When working on btclient, I was interested in possibility of downloading a subtitles for a video file, that is played. This seems to be common option in many player. I’ve found that opensubtitles.org provides XML-RPC remote API, which is very easy to use. With help of python
xmlrpclib module, it’s really a matter of minutes to create a simple working client.
The real trick then consists in finding right subtitles, which are synchronized with video file. Opensubtitles provides here useful help – so called
moviehash – this hash is calculated as (file size) + (checksum of first 64kB of file) + (checksum of last 64kB of the file). Hash is easy and quick to calculate and can be used to search subtitles. The moviehash is also being uploaded by video players, which can update moviehash when finishing to play video file with certain subtitles, thus giving evidence that this subtitles matched given video file.
But not always subtitles is found by moviehash, then other search options are available: by tag (one of tags if filename) or full text query. However then subtitles returned may not by synchronized – and it’s then at discretion of user (or advanced client program) to choose right one. One of easy to use heuristics could be to use for keywords – like: if movie file name contains BluRay or BRRip or BDRip then subtitles file name should contain also one of these strings ( based on an observation that BlueRay rips usually have same timing).
Moviehash can be easily calculated even in streaming clients ( like btclient ), if client supports seeking. First and last 64kB are seeked and read before video is played.
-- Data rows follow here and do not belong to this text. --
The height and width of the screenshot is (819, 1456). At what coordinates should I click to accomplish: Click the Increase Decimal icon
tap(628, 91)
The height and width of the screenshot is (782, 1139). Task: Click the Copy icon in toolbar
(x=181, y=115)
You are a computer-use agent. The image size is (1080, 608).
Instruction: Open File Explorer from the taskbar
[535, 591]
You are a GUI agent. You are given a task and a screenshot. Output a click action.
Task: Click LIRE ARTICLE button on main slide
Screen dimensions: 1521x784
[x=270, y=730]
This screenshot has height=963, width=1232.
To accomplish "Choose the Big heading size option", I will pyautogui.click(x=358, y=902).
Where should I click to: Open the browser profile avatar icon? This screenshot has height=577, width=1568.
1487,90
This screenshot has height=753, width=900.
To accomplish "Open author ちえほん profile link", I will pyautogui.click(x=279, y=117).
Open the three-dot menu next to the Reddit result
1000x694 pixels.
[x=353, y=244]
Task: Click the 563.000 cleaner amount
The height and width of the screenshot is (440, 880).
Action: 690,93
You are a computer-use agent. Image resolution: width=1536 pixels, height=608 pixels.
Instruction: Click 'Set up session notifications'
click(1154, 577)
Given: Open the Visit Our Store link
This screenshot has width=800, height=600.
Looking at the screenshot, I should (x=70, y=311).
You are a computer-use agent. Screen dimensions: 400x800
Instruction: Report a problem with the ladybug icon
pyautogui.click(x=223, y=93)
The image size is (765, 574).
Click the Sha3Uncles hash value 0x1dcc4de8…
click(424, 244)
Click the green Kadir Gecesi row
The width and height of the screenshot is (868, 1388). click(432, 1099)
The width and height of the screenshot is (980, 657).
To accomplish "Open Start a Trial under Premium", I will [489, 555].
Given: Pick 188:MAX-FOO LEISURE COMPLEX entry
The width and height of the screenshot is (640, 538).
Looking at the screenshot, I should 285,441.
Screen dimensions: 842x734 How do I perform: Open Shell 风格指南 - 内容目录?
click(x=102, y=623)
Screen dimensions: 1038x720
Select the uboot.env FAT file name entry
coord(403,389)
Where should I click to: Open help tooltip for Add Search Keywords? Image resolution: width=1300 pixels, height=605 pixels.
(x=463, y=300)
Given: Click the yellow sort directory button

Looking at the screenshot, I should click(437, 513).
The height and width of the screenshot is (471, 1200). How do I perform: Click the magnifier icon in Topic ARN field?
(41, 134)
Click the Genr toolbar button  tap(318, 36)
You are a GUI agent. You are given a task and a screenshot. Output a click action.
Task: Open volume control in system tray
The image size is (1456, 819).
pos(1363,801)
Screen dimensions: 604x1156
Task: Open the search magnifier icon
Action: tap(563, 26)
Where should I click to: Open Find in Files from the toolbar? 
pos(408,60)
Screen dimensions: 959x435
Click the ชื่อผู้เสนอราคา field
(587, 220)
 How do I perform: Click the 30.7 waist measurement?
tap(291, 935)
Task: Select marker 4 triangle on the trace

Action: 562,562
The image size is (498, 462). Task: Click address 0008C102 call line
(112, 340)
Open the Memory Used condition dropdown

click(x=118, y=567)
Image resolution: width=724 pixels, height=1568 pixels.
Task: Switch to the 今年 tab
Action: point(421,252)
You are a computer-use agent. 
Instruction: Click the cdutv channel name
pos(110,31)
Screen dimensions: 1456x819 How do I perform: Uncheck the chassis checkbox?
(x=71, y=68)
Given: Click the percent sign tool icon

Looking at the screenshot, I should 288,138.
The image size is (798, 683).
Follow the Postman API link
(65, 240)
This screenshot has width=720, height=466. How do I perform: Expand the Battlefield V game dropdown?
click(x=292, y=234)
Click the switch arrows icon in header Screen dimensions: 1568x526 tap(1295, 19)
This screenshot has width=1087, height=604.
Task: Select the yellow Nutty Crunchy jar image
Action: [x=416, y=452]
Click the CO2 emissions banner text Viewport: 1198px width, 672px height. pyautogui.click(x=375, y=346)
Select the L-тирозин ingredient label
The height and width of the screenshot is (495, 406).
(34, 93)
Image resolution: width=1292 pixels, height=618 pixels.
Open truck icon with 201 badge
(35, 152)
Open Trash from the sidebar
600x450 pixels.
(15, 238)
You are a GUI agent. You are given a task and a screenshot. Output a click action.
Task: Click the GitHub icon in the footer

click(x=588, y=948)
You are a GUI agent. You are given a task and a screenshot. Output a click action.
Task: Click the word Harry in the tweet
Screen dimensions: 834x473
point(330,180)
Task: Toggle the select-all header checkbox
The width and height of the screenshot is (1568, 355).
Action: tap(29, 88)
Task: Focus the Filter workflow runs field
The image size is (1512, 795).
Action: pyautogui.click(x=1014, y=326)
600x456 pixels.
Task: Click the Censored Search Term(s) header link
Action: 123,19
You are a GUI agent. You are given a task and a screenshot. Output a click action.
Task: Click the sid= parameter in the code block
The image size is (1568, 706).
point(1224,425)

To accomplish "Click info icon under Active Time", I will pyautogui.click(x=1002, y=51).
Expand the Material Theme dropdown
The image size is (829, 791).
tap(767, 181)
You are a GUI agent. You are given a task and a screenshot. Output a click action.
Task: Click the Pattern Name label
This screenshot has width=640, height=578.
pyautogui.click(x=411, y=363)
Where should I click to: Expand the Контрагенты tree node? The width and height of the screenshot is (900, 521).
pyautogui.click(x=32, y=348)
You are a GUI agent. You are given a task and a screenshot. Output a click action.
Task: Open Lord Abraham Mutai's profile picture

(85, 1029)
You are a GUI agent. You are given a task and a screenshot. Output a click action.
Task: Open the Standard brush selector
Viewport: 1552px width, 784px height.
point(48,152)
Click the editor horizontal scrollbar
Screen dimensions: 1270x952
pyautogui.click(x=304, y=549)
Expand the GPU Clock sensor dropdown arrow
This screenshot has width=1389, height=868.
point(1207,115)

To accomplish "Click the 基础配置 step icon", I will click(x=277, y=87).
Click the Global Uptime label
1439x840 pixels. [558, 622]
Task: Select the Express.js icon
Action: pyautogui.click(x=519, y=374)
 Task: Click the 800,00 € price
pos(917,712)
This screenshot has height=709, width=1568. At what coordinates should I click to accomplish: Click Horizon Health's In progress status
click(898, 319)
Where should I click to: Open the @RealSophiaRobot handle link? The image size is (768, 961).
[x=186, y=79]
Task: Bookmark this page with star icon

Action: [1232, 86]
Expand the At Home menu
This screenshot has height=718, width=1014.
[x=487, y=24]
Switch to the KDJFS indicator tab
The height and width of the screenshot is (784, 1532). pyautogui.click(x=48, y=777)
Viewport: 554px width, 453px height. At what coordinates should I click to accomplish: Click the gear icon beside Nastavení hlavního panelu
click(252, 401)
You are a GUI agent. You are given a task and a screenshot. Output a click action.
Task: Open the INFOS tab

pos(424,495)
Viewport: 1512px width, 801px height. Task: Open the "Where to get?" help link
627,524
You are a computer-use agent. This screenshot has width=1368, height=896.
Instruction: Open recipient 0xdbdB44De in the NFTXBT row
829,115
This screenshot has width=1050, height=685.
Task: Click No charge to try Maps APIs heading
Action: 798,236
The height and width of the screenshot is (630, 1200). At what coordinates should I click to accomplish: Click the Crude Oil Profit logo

My implementation of opensubtitles.org client, in python, is available here. Couple of implementation notes:
- default xmlrpclib transport does not support HTTP proxy – but this is easily fixed by using transport based on urllib2
- opensubtitles.org servers are not very stable, often overloaded and returning 500 error for searches – so some retries are needed to get subtitles more reliably – internally client has possibility of retries in
- moviehash is calculated from file-like objects (to enable calculation from streams)